I discovered just how much of a naysayer I am in Literary Criticism:
I will never be a true literature lover.
I would so much rather pick up Bergren or Burch than Bunyan and I’ll leave the analysis to the scholarly. But I am thoroughly proud of my Deconstruction paper…
Anyone want to take the opposite view and tell me they prefer Mary Shelley to Shelley Gray, go right ahead. Would love to hear your thoughts in a comment. =)
I was right about one thing, though, when I wrote about the beginning of my uni adventure. I loved Journalism best. She told stories of the biz and she told it like it is and we wrote and we wrote and we wrote.

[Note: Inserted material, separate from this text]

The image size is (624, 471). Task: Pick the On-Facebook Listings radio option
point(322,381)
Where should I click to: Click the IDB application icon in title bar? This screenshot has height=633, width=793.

Loved it. I felt a bit like Nellie Bly.
Then there was one more English literature class that I liked because it made me a stronger writer and I laughed until I cried until I was red-faced and embarrassed almost every day.
This sums it up pretty well.
So for about a week and a half more I walk halls, climb stairs, hoist textbooks, hoard pens. Inspiring Daring may sit quiet for a while as a result. Then again, I may find myself here again, sitting on the stairs, because inspiration struck at the inopportune time when I should have been studying or at 7pm when I should be catching up on … everything.
We shall see how the ole blog fares.
That’s what’s up with me.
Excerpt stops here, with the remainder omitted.